機動戦士ガンダム 閃光のハサウェイ (Kidō Senshi Gandamu: Senkō no Hasauei)
- Genre: Mecha; Military science fiction; Tragedy;
- Created by: Hajime Yatate; Yoshiyuki Tomino;
- Written by: Yoshiyuki Tomino
- Illustrated by: Haruhiko Mikimoto
- Published by: Kadokawa Shoten
- Imprint: Kadokawa Sneaker Bunko
- Original run: February 13, 1989 – April 11, 1990
- Volumes: 3
- Written by: Sabishi Uroaki
- Published by: Kadokawa Shoten
- Magazine: Gundam Ace
- Original run: March 26, 2020 – present
- Volumes: 4

Mobile Suit Gundam: Hathaway
- Directed by: Shūkō Murase
- Produced by: Hiroyuki Kikukawa; Toshikazu Naka;
- Written by: Yasuyuki Muto
- Music by: Hiroyuki Sawano
- Studio: Sunrise
- Licensed by: NA: Sunrise Netflix (streaming);
- Released: June 11, 2021 – present
- Films: 2
- Anime and manga portal

= Mobile Suit Gundam: Hathaway's Flash =

Japanese light novel series

Mobile Suit Gundam: Hathaway's Flash (機動戦士ガンダム 閃光のハサウェイ, Kidō Senshi Gandamu Senkō no Hasauei), also known as Mobile Suit Gundam: Hathaway, is a trilogy of Japanese novels written by Yoshiyuki Tomino and published by Kadokawa Shoten under the Kadokawa Sneaker Bunko imprint from February 1989 to April 1990, totaling three volumes. Part of the Gundam media franchise and set in the Universal Century timeline, it follows Hathaway Noa, who assumes the alias Mafty Navue Erin and leads an anti–Earth Federation movement.

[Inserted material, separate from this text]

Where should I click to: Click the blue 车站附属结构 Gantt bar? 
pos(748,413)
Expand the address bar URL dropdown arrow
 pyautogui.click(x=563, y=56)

A three-part theatrical film adaptation was announced by Sunrise as part of the "UC NexT 0100" project during the franchise's 40th anniversary presentation in November 2018. The first film premiered in Japan on June 11, 2021, and streamed on Netflix beginning July 1. The second film released theatrically in Japan on January 30, 2026.

==Plot==
In Universal Century 0105, twelve years after the Second Neo-Zeon War, the Earth Federation remains deeply corrupt, and environmental degradation continues unchecked. A terrorist organization named Mafty emerges, targeting privileged officials through acts of political violence. Its leader, Mafty Navue Erin, is revealed to be Hathaway Noa—son of Federation officer Bright Noa—who pilots the prototype RX-105 Ξ Gundam in his campaign against systemic corruption.

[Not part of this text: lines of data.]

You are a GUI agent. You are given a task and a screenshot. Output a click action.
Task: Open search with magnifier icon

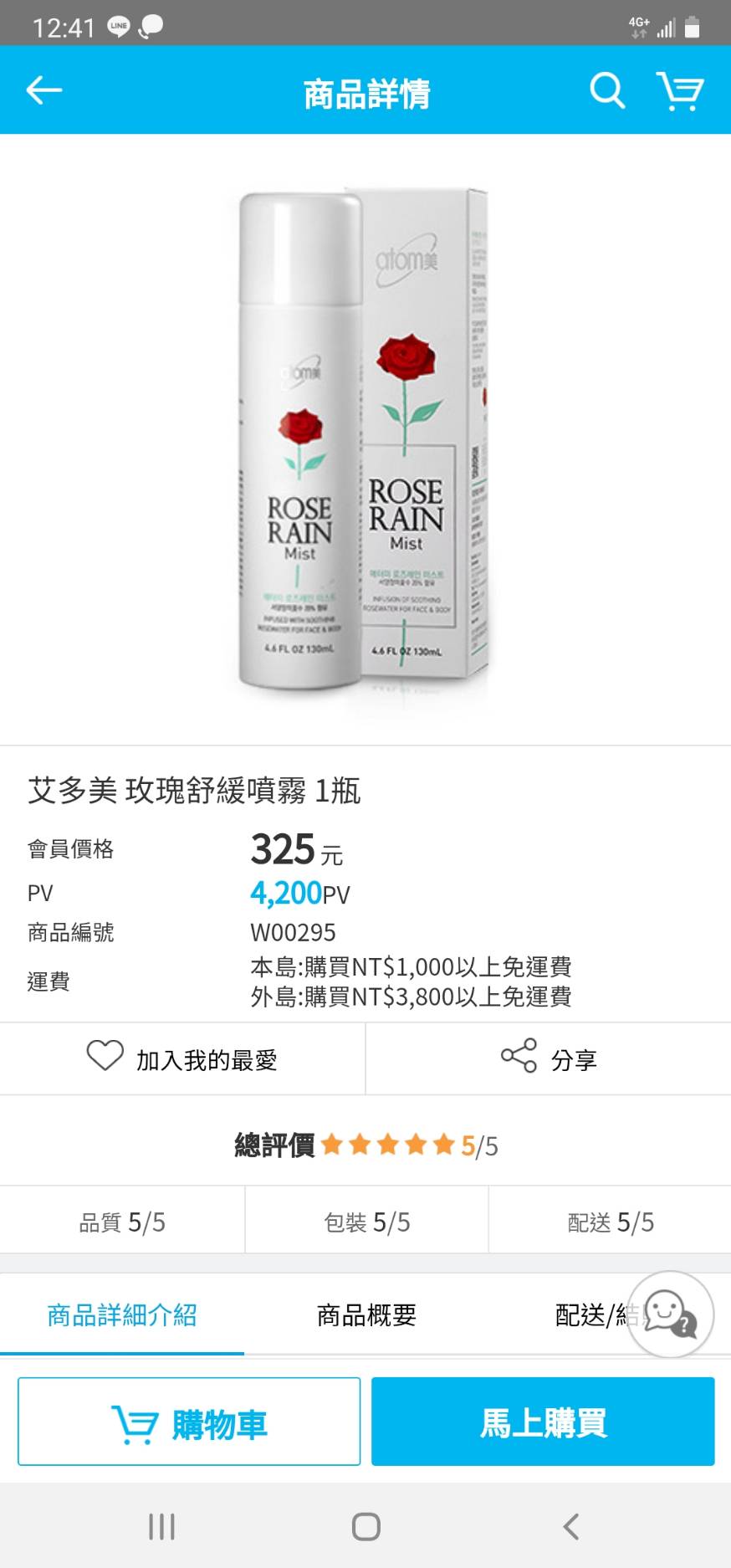pos(607,90)
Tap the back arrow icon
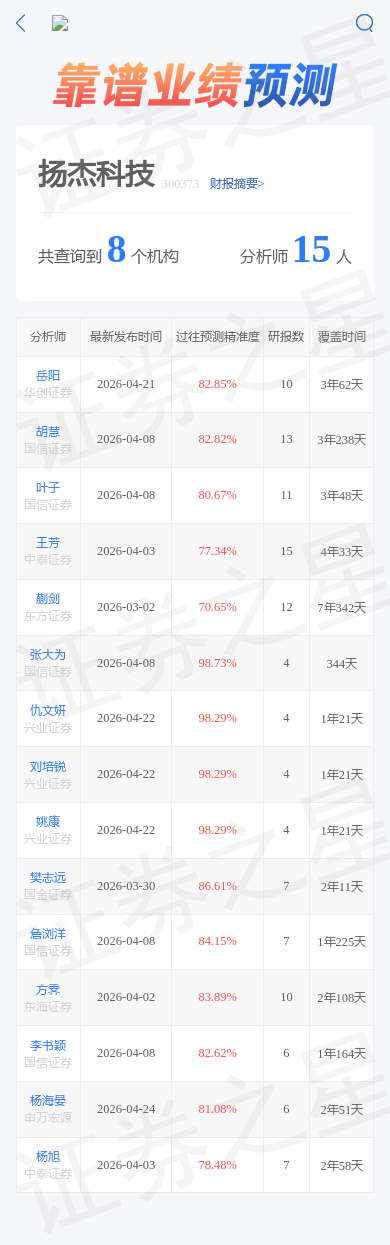 coord(21,23)
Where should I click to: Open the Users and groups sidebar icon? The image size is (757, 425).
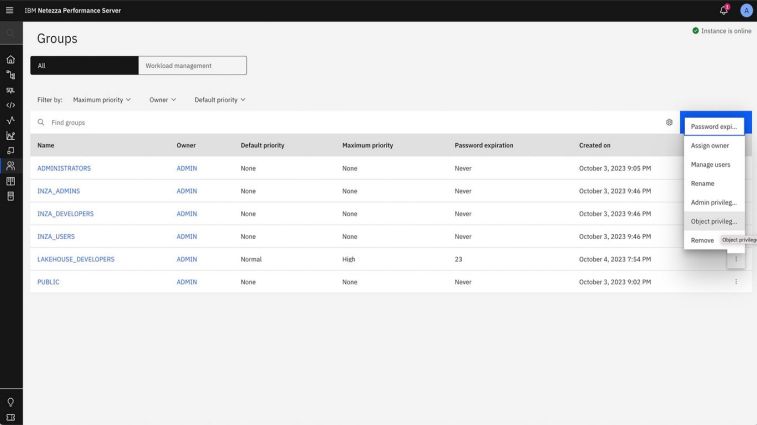pyautogui.click(x=11, y=166)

The Federation responds by forming the "Circe Unit", commanded by Colonel Kenneth Sleg, with Lane Aim piloting the RX-104FF Penelope to stop Mafty's insurgency.

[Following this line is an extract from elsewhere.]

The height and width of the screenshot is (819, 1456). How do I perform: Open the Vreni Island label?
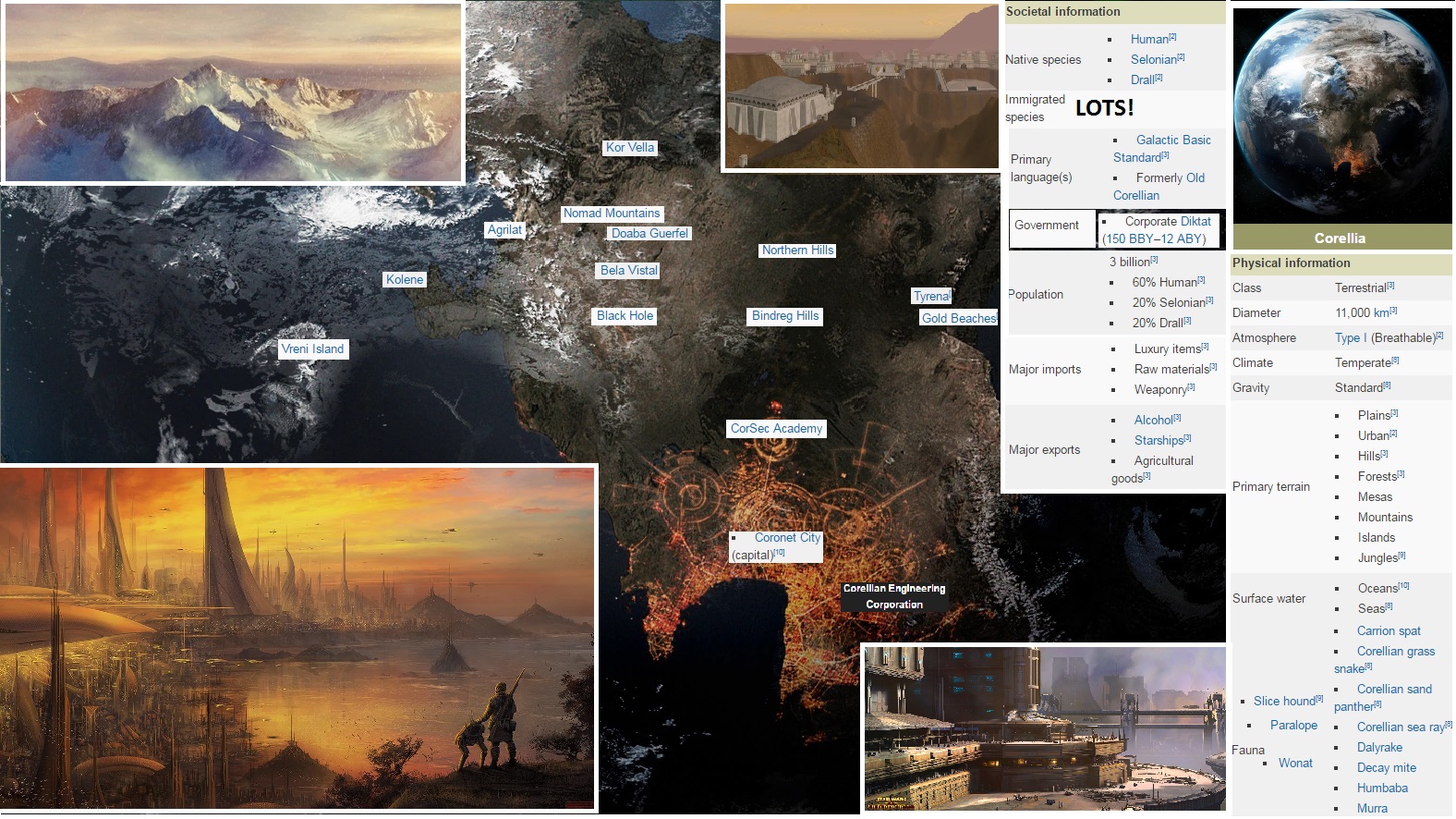pos(312,349)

During Mafty's hijacking of Haunzen Flight 356, Hathaway encounters Gigi Andalucia, who quickly discerns his identity despite his alias—an encounter that deeply affects his path.

==Characters==
===Main characters===
- Hathaway Noa (Mafty Navue Erin) (ハサウェイ・ノア（マフティー・ナビーユ・エリン）, Hasawei Noa (Mafutī Nabīyu Erin))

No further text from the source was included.